Friday, September 5, 2008

The Battle of Squawk

Last week was mostly setup, so nothing exciting happened. Lots happened this week, so I'll report on that.

We picked up this week knowing the following:
  1. Squawk vaugely supports POSIX-compliant systems.
  2. VxWorks uses the GCC toolchain to compile programs
  3. VxWorks is (supposedly) POSIX-compilant.
So, our goal was to get Squawk to run on VxWorks. That's not as easy as it sounds.

Step one was to tell the Squawk builder about VxWorks. It needed to know things like the endianness of the platform and where the toolchain lives. This would have been completely trivial, except that VxWorks has to be difficult. Instead of naming the gcc compiler gcc, it's ccppc. I'm pretty sure that calls some other tools, but for our purposes, it just needed to compile code. So instead of just extending the GCC Compiler class, we needed to override getToolsDir, compile, and link.

Okay, so the build system knows about the VxWorks compiler. All set, right? Not at all. The build system also needed to know about the VxWorks platform (things like what the executable extension was) and had to be told how to create a VxWorks compiler.

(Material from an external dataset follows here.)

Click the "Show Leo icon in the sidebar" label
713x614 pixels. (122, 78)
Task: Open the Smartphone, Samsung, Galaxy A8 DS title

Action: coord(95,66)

After much tinkering, mostly with tool paths, the builder ran. So, what's the first thing I do? I try running it. That was a huge failure. The first file had more than 100 errors all having to do with an invalid '*'. Turns out that problem was caused by the builder using the JDK's libraries on the include path. This would be harmless if we weren't trying to cross-compile. So, back to the build system to remove those include paths.

That fixed the '*' error, but then the type 'jlong' wasn't defined. Of course, it was defined in the same file that was causing the '*' errors. The solution to that one? Get rid of everything but the typedefs, and copy the offending header file to the platform-specific include folder (psif when I need to talk about it again).

Good, that fixed a lot of the errors... Except:
"Cannot find malloc.h". Seriously? Why not? VxWorks can't be helpful at all. Everything defined in malloc.h? Yeah, that's in memLib.h. So, wrapper file for that, and into the psif it goes.
"Cannot find sys/time.h". Everything has a sys/time.h, so I look at the include folder from VxWorks. There's a time.h (not in a sys folder), so that must be it. Drop that in, and... fail. There's no struct timespec defined. Why is this? Turns out there's time.h and sys/times.h. I needed the second one. Luckilly, this was only included in one of the platform-specific files, so a quick swap of the include saves the day.
"Cannot find netdb.h". This one was stupid. The netdb.h file isn't in the default include paths. It's stored in some other place, because apparently no one on VxWorks needs networking by default. But to add an include path... I have to change the builder.

That solved the missing files. What's left?
dlsym - This function gets used by Squawk when it needs to call a C function from Java. VxWorks happily defines the prototype, and doesn't implement it. It also has it's own symbol table that it uses. Add a wrapper function for that, and cross another error off the list.
open - VxWorks has an open function, but it takes 3 parameters instead of 2. Trying to add a wrapper resulted in complaints about it already being defined. My solution? Make it a macro. Now I have an open macro that calls the open function.

Finally, we have a build that works. Except the linking fails. Why does the linker fail? It doesn't need to do anything special, and it wasn't missing libraries. Well, I had accidentally left in a couple of the normal GCC linker options, and ccppc didn't like them. I think it was the -ldl option that broke it. Removed those, and... success! I have squawk.out and squawk.suite files in my working directory.

How do I get them onto the test system?

FTP makes the most sense. Let's try that. They can go in the system folder with all of the other .out files. Easy enough. Now, how do I run them? sp "squawk" failed epically, so I resorted to using the WindRiver Workbench to load up the file and execute it.

Did that work? No, of course not. We have this incredibly unhelpful exception detail (like pointers to memory unhelpful), and attaching a debugger gives me assembly code. After some Googling, I find the problem. VxWorks doesn't support argv/argc correctly. VxWorks has this clever solution where if your program needs three parameters, you have to write main(char* param1, char* param2, char* param3). Why can't these things ever be simple? Now Squawk has its own entry point for VxWorks (it currently only takes one argument) that maps the unhelpful variables into argv/argc.

So we're finally up and running... Sort of. squawk -X will happily give you usage instructions, but squawk com.sun.squawk.Test fails. Why? First, because it couldn't find the squawk.suite file. This was one of the more stupid things I've seen. VxWorks looks in the working directory for squawk.suite, but the working directory is set when you connect to the COM port and cd somewhere. There must be a way to set it from code, so I'll have to hunt for that. Once it could find squawk.suite, it immediately complained about the endianness of the suite file being wrong (it was generated as a little-endian file, but needs to be big-endian like the C part). We haven't gotten to that yet, so hopefully on Monday we'll have Squawk running Java 'Hello World' programs.